►
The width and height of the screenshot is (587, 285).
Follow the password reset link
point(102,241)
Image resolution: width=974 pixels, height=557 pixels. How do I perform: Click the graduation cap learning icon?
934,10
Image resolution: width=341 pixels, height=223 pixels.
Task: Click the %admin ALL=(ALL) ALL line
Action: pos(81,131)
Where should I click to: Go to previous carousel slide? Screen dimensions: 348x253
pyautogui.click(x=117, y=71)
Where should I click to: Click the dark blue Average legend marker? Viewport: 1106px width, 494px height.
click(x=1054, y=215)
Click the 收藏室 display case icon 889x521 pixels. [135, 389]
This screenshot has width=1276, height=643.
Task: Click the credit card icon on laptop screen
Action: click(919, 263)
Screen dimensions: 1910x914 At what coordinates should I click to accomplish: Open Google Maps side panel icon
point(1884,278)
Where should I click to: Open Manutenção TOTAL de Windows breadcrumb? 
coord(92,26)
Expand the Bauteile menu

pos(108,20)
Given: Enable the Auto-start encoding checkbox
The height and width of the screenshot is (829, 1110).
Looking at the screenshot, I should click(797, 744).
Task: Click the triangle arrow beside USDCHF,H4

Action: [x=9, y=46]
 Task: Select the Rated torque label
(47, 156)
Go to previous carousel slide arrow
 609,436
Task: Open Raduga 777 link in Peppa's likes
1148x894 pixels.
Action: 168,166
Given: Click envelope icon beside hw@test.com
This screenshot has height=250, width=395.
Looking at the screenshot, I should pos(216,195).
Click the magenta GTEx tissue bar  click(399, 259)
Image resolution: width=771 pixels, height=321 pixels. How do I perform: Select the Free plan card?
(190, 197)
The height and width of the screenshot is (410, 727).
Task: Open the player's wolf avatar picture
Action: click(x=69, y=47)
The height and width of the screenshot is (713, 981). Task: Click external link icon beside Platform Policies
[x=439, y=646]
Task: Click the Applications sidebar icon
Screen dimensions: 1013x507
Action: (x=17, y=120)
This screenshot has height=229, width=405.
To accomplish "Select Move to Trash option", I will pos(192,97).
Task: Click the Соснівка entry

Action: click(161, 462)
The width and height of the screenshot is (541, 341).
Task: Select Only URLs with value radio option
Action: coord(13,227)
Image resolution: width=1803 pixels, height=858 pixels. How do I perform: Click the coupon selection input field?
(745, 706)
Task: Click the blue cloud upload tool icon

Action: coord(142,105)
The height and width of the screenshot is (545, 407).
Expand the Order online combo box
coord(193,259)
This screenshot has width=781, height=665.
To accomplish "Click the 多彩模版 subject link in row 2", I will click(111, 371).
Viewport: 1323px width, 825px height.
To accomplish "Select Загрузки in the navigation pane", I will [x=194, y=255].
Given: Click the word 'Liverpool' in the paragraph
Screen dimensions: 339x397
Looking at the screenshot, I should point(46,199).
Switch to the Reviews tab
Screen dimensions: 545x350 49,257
◄
Exercise details: Where a line of the entries contains "will", report that line.

Task result:
To accomplish "Select Move to Trash option", I will pos(192,97).
To accomplish "Click the 多彩模版 subject link in row 2", I will click(111, 371).
To accomplish "Select Загрузки in the navigation pane", I will [x=194, y=255].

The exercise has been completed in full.